SUPPLIED DATA »

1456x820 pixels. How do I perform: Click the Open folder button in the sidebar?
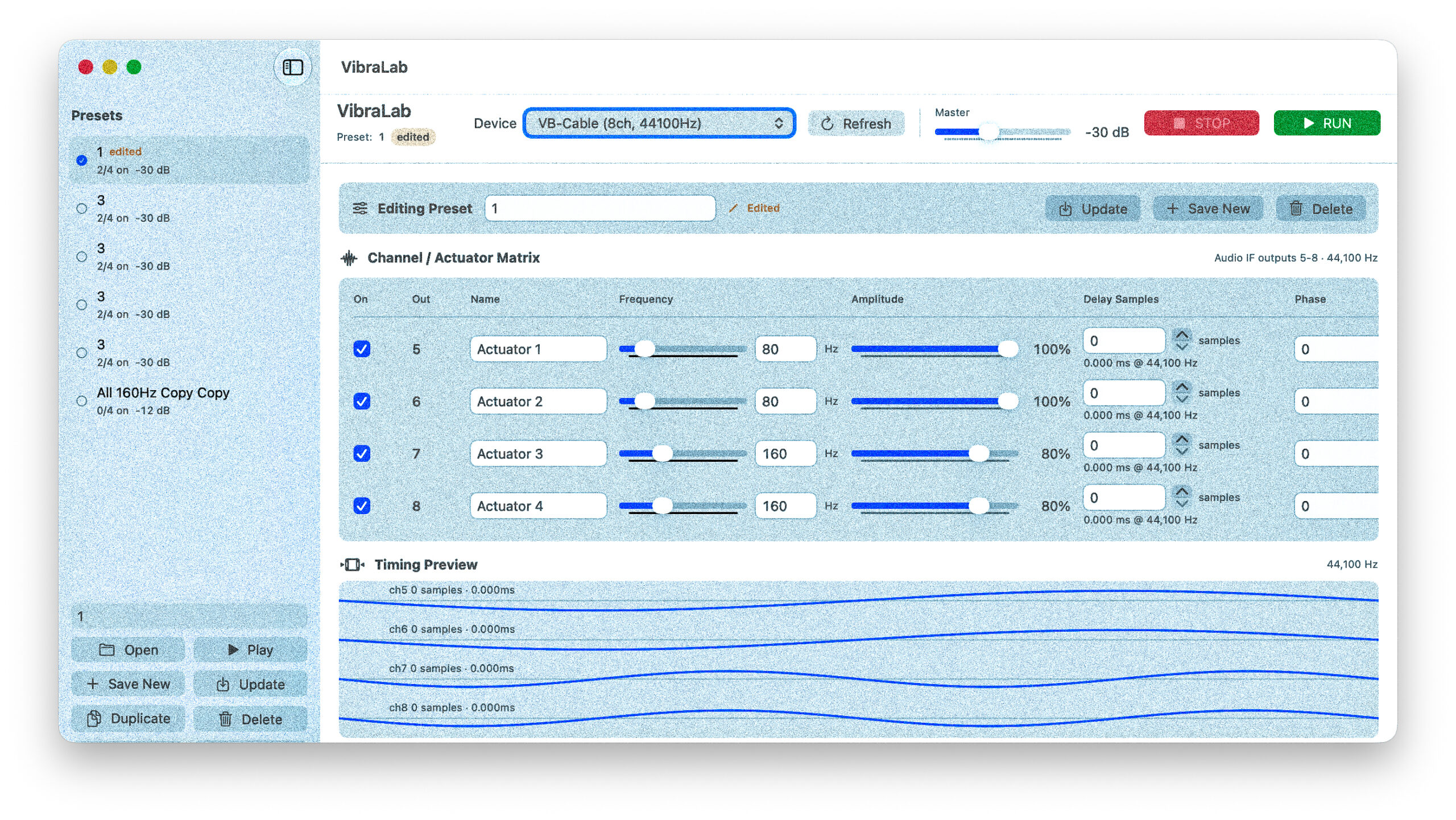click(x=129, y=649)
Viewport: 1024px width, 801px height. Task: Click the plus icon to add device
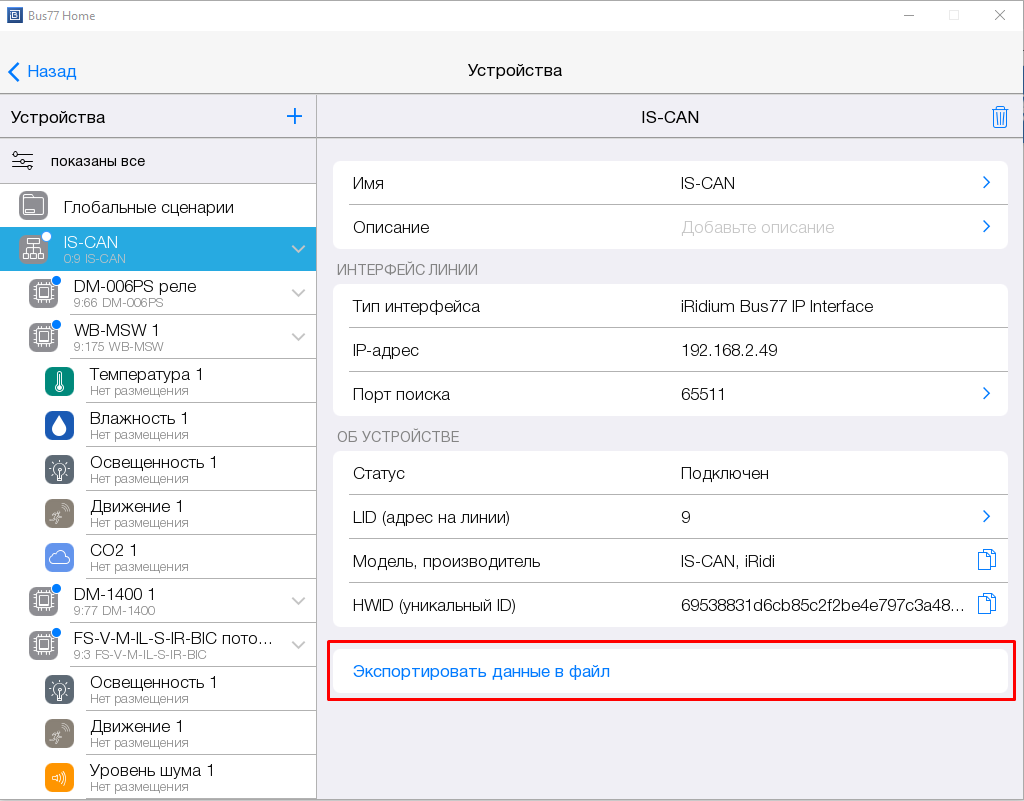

==

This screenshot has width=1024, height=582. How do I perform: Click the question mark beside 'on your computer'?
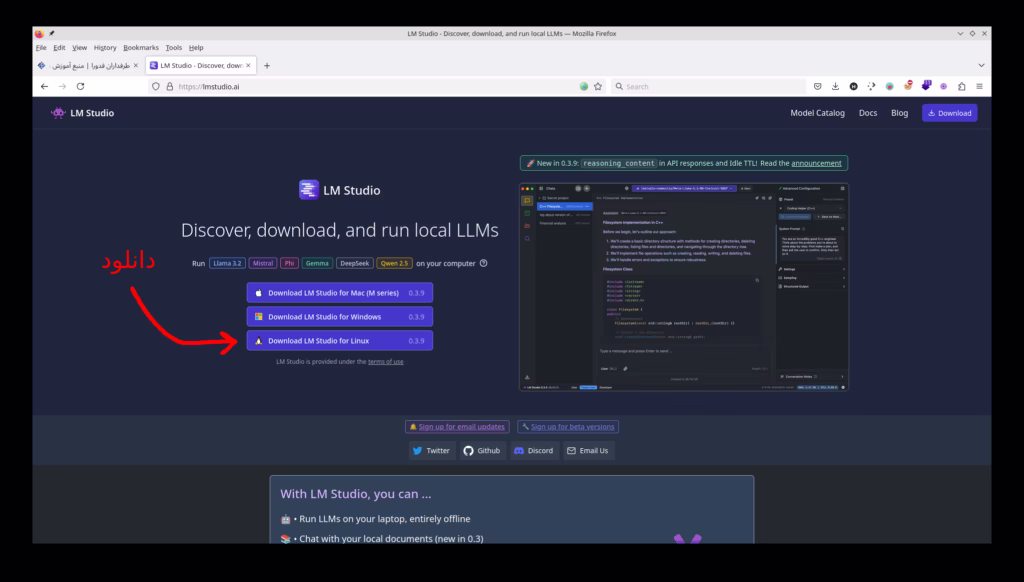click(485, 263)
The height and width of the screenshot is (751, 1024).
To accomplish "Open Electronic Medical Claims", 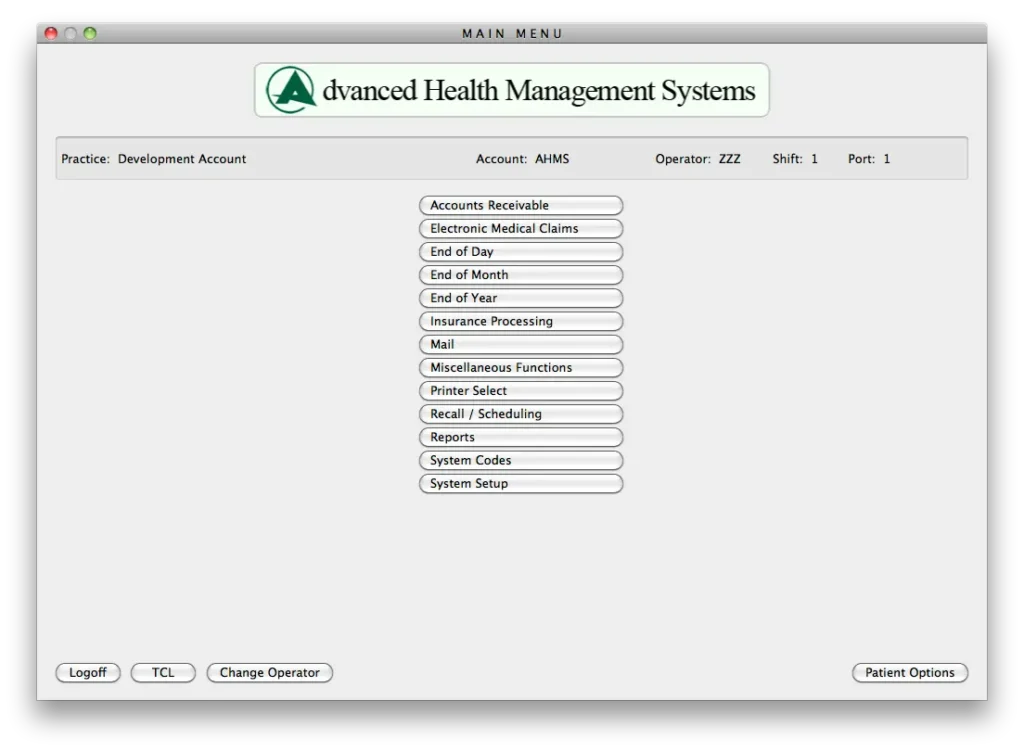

WHAT IS REQUIRED » In the listing above, find the line containing "1456x820 pixels. How" and the line containing "Viewport: 1024px width, 801px", then output those two lines and everything between them exactly as written, without the images.

ANSWER TO THE PROBLEM »
1456x820 pixels. How do I perform: Click the Open folder button in the sidebar?
click(x=129, y=649)
Viewport: 1024px width, 801px height. Task: Click the plus icon to add device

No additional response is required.